There has been an ongoing battle between the NFL Network and the major cable providers because the cable networks will not make the NFL Network a part of the basic tier of channels, and want to charge extra for it. As a result the NFL Network is almost halfway away from their goal of having 65 million subscribers.
Just as any bully acts when they don’t get things their way, Dallas Cowboys owner Jerry Jones, also the chairman of the league’s Network Committee, has started to stomp his feet and hold his breath. Jones has been urging people to drop cable and switch over to DirecTV just so that they can watch the Cowboys/Packers game next weekend.
As a matter of fact, Comcast — the nation's leading cable provider — has sent Jones a cease and desist letter, telling him to stop urging people to drop cable in favor of satellite. When you realize that Comcast, Time-Warner and Cablevision don’t offer the NFL Network, it’s clear why the Jones and the NFL Network are crying to the consumers.
I find it interesting that Jones didn’t throw his NFL-sanctioned tantrum last week before the kickoff of the NFL Network’s 8-game slate that started with the Colts/Falcons game on Thanksgiving night.
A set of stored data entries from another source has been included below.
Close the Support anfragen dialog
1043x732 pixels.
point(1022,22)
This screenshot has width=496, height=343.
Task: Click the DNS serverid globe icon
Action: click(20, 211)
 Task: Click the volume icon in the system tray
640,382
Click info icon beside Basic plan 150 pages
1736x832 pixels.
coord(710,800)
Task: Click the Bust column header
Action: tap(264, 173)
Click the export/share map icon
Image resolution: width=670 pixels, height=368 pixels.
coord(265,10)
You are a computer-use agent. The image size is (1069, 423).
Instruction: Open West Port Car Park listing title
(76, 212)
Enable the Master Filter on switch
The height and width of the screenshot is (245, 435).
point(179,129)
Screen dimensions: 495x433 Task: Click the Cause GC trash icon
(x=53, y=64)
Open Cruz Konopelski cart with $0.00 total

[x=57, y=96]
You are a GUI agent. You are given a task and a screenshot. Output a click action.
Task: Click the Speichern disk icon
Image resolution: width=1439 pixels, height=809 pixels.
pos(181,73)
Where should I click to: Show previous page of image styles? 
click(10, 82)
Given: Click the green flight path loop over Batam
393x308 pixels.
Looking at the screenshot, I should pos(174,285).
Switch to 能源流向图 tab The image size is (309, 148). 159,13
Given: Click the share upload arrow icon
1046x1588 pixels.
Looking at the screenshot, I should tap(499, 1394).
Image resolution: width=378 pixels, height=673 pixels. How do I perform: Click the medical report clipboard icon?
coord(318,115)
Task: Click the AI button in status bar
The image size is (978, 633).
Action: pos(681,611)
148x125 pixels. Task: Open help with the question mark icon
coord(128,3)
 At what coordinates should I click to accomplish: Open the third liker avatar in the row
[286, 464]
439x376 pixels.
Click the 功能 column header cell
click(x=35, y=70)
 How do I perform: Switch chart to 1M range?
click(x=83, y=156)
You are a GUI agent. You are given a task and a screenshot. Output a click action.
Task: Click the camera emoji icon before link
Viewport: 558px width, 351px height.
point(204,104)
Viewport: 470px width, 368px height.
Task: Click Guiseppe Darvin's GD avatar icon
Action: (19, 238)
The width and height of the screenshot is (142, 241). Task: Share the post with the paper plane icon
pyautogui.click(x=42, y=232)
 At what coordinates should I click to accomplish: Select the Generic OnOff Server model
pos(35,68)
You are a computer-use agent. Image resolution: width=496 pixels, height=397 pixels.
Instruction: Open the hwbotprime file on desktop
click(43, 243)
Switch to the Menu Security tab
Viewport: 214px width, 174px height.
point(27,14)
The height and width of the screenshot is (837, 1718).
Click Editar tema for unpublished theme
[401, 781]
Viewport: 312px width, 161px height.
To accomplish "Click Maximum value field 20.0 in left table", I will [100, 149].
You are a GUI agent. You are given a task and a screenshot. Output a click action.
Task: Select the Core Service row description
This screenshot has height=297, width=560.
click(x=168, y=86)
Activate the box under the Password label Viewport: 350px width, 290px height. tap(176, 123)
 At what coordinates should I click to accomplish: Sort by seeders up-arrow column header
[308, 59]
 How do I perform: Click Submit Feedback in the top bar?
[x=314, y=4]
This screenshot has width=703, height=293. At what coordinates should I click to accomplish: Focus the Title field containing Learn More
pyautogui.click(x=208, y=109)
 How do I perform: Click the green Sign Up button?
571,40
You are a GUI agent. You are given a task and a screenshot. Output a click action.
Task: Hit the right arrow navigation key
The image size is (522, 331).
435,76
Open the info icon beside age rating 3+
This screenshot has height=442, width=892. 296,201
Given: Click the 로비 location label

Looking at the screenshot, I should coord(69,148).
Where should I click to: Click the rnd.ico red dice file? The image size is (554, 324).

I’d pay not to have to watch that game – the Colts won 31-13 - and I certainly don’t care about most of the other games on their schedule.
Here are the games that are scheduled to appear on the NFL Network: Cowboys-Packers, Bears-Steelers, Broncos-Texans, Bengals-49ers, Steelers-Rams, Cowboys-Panthers and Patriots-Giants. Not exactly must-see NFL TV, as there are at most two interesting match ups. And remember, if you’re in the home market you get these games on a local channel anyway.
The NFL is wrong for a lot of reasons, and I can’t believe I’m saying this, but I’m 100% behind the cable networks.
Since the cable networks are not able to offer the NFL Sunday Ticket package, they shouldn’t have to offer just a part of the NFL’s product. From a business standpoint I understand how cable providers must feel, in that their competition – satellite networks – have been given a huge and unfair advantage.
If the NFL and Jerry Jones are so concerned with getting the games into as many homes as possible, all the cable networks would have access to the NFL Sunday Ticket package. Jones and the NFL are basically partners with these satellite systems and his comments should be viewed as nothing more than a sales pitch that’s motivated by greed; Jones and the NFL could care less about the overall quality of the programming that people get, they just care about their bottom line.